Ils vont cracher sur nos tombes - Par Jean-Michel Léost

Publié le 18 Avril 2015

 Un cimetière profané à Castres, le mercredi 15 avril. Des tombes chrétiennes exclusivement. Le carré militaire et les autres carrés confessionnels ont été épargnés. Le ou les vandales ont renversé, brisé des croix et des symboles religieux. Bernard Cazeneuve s’est rendu sur place, déclarant notamment : « Ces actes sont inqualifiables, c’est une agression à l’encontre des vivants. » Claude Bartolone a tweeté : « Encore 250 tombes vandalisées dans un cimetière de Castres, c’est inacceptable. Nous devons toujours le respect aux morts. » François Hollande a condamné ces « actes indignes », Manuel Valls, une « offense insoutenable »… Un suspect a été rapidement interpellé et hospitalisé d’office : selon le procureur adjoint, « l’homme répète en boucle des prières musulmanes, il bave et est inaccessible à la communication. Son état a été déclaré incompatible avec une garde à vue. »Attendons que l’enquête progresse pour mesurer les véritables motivations et le degré de responsabilité du ou des auteurs de ces actes. Penchons-nous plutôt sur l’attitude de nos gouvernants dans cette circonstance. En nous fondant toujours sur les faits.
Les profanations de cimetières chrétiens – de tombes chrétiennes dans des cimetières municipaux, plus exactement – sont courantes :
206 en 2014, selon les chiffres du ministère de l’Intérieur, cités par BFM,
6 pour les cimetières juifs,
4 pour les carrés musulmans.
Cette disproportion s’expliquerait par le nombre plus important des premiers.
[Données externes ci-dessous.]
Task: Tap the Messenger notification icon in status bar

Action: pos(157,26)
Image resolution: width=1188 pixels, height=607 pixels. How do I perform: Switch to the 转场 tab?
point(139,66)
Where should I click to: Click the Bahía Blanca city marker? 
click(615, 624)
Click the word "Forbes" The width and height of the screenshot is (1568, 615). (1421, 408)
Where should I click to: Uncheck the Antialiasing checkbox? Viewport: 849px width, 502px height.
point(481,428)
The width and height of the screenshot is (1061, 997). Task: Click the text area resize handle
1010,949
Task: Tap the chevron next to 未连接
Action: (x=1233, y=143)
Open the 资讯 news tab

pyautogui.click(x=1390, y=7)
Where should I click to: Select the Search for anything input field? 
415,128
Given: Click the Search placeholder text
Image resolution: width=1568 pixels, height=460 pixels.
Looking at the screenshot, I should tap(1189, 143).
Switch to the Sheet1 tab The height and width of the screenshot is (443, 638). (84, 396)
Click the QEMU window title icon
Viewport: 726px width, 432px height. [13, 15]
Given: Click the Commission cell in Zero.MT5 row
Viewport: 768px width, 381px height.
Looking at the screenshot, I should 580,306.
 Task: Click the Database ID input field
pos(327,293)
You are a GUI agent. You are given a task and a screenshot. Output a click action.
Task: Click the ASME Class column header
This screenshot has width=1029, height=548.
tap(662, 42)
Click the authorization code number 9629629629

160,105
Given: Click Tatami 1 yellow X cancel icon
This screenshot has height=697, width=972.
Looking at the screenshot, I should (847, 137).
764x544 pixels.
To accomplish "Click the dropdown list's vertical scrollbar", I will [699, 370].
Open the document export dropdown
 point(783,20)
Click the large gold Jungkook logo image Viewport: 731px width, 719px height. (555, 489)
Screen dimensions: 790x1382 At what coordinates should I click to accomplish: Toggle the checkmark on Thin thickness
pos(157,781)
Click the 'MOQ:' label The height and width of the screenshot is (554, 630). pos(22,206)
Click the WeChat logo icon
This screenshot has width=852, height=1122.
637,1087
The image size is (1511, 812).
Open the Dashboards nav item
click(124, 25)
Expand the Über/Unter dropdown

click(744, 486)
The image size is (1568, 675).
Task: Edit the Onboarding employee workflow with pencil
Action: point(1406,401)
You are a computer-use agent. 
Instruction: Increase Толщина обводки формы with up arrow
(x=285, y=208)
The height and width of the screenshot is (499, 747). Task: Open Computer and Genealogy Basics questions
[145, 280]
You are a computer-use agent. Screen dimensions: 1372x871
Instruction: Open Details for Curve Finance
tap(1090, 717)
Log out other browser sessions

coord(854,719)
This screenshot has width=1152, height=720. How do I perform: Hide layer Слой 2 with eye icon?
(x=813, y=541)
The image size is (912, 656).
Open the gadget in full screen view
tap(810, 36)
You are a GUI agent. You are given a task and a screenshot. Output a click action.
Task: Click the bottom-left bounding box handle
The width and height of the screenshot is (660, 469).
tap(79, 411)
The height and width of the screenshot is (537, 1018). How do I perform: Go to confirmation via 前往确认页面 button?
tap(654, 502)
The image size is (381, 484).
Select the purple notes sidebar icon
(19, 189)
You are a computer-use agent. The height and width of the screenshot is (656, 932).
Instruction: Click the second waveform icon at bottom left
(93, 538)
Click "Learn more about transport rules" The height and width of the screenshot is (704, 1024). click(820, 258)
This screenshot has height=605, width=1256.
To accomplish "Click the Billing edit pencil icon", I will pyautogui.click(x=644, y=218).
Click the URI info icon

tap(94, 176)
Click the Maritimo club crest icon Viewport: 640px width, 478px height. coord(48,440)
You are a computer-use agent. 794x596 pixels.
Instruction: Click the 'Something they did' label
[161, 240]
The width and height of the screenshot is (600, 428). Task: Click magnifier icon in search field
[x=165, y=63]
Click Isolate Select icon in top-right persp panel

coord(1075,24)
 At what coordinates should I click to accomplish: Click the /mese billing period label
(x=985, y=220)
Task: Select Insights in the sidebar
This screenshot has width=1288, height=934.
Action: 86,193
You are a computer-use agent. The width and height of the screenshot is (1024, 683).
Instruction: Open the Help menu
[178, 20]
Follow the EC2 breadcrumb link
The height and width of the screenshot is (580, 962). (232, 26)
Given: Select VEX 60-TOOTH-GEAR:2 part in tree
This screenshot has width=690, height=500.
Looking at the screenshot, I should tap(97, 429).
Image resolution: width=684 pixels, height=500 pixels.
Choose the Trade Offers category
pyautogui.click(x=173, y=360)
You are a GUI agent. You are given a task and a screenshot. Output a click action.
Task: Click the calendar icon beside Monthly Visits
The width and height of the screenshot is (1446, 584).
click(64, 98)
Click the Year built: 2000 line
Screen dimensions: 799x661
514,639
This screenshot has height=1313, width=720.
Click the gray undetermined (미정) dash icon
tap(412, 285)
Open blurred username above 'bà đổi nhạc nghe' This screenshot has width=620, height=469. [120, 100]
Soit ! Mais les protestations gouvernementales portent plus volontiers – c’est une litote – sur les deux autres catégories : profaner un cimetière juif, c’est faire preuve d’antisémitisme, c’est donc à juste titre condamnable ; profaner des tombes musulmanes, c’est une forme de racisme, tout aussi intolérable ; mais profaner des sépultures chrétiennes, c’est… de l’antichristianisme. Ce mot ne vient pas spontanément à la bouche de nos dirigeants, au point qu’on pourrait se demander pourquoi ils ont jugé bon, cette fois, de réagir.